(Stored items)

——————

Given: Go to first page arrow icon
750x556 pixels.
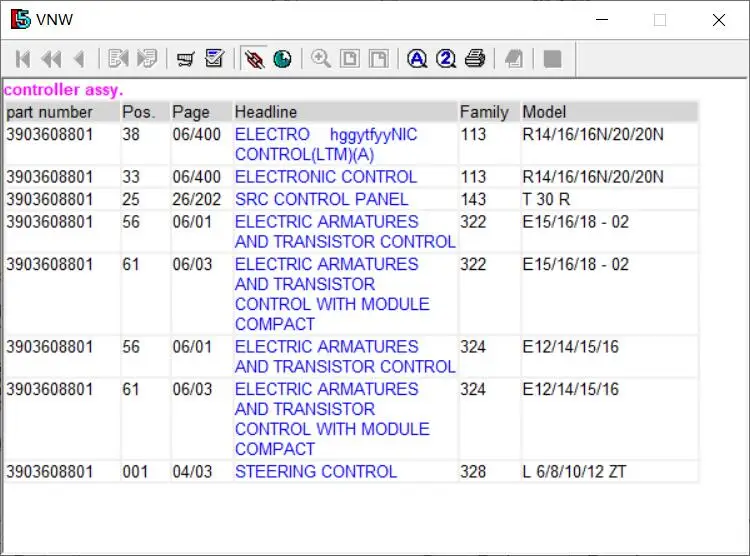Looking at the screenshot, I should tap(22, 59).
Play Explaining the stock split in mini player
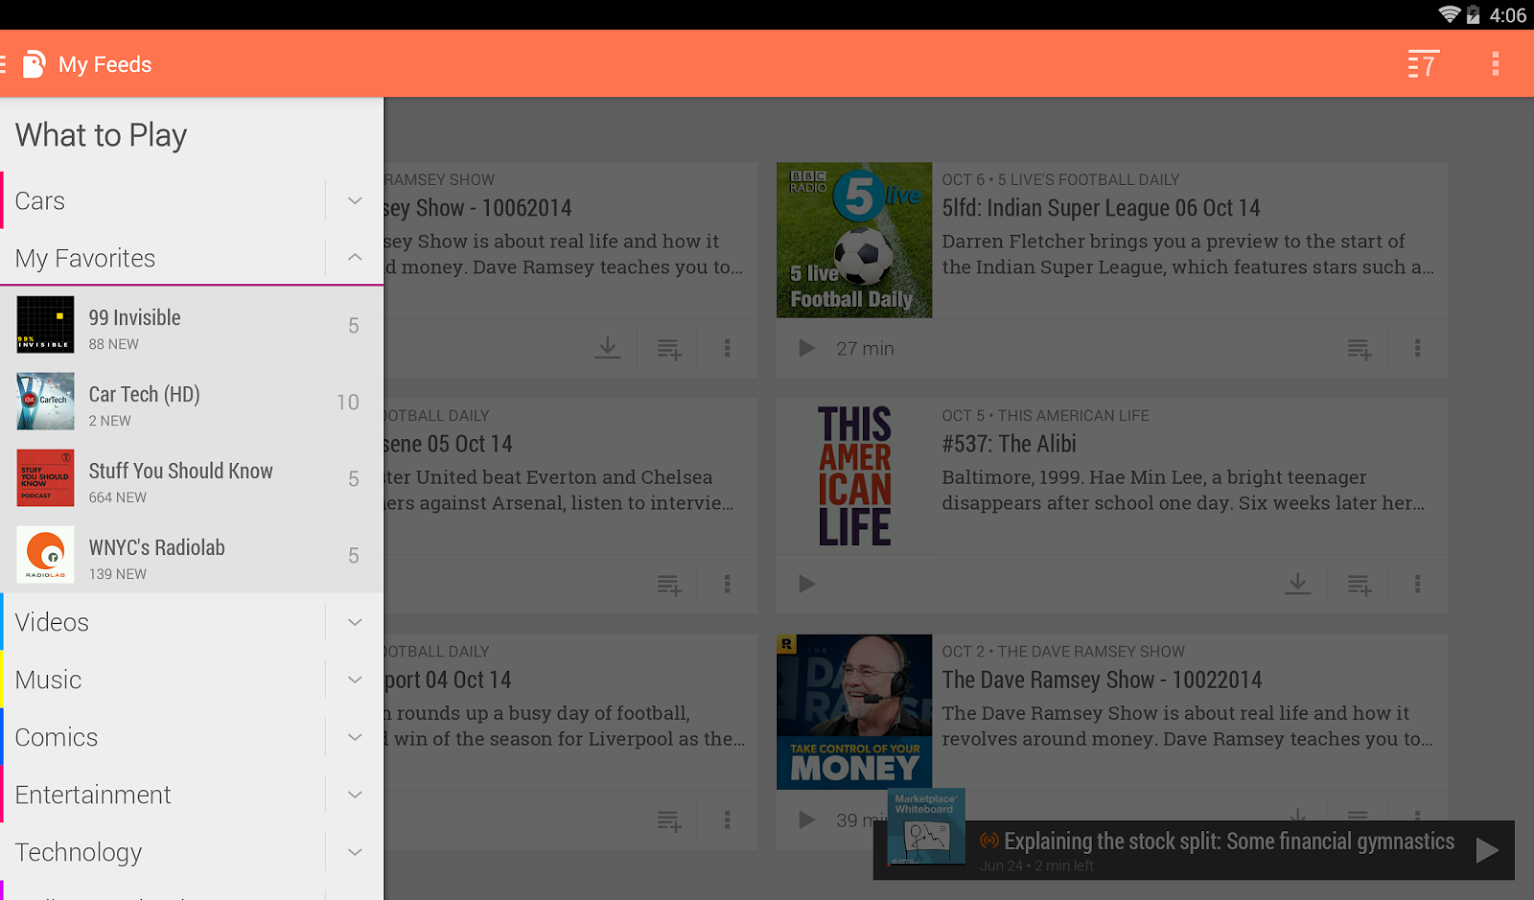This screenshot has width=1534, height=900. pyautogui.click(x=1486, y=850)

——————

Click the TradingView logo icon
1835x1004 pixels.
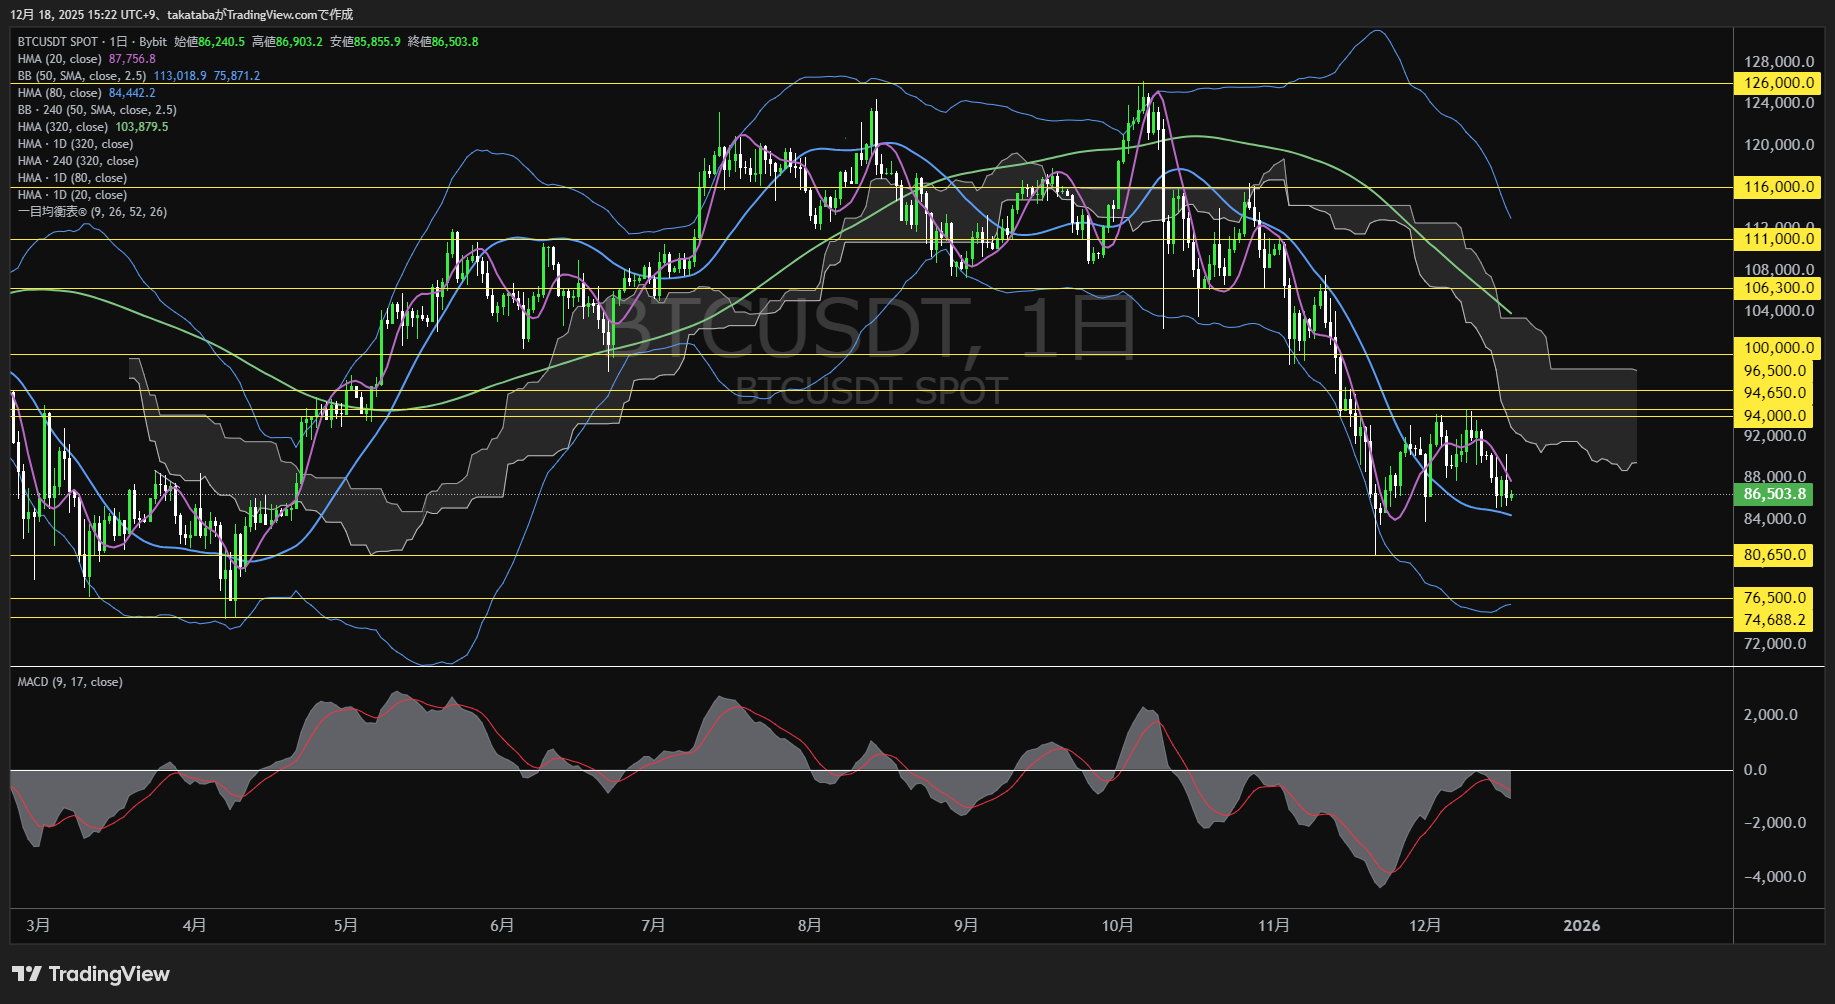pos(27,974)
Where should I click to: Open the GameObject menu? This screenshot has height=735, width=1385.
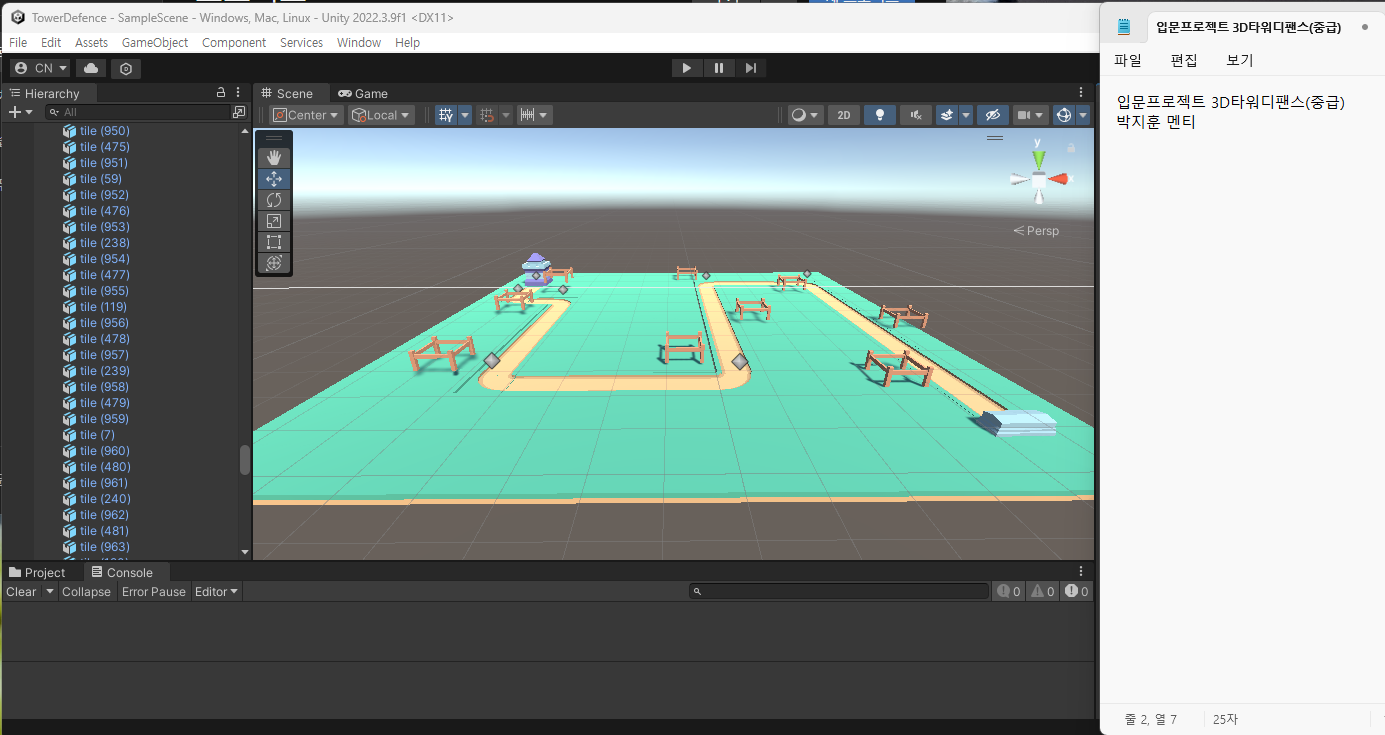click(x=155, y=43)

——————

_DESCRIPTION OF THE TASK_
Where in the entries above does the word "icon" appear? Copy each line that has it.

_WRITTEN RESPONSE_
Given: Go to first page arrow icon
Click the TradingView logo icon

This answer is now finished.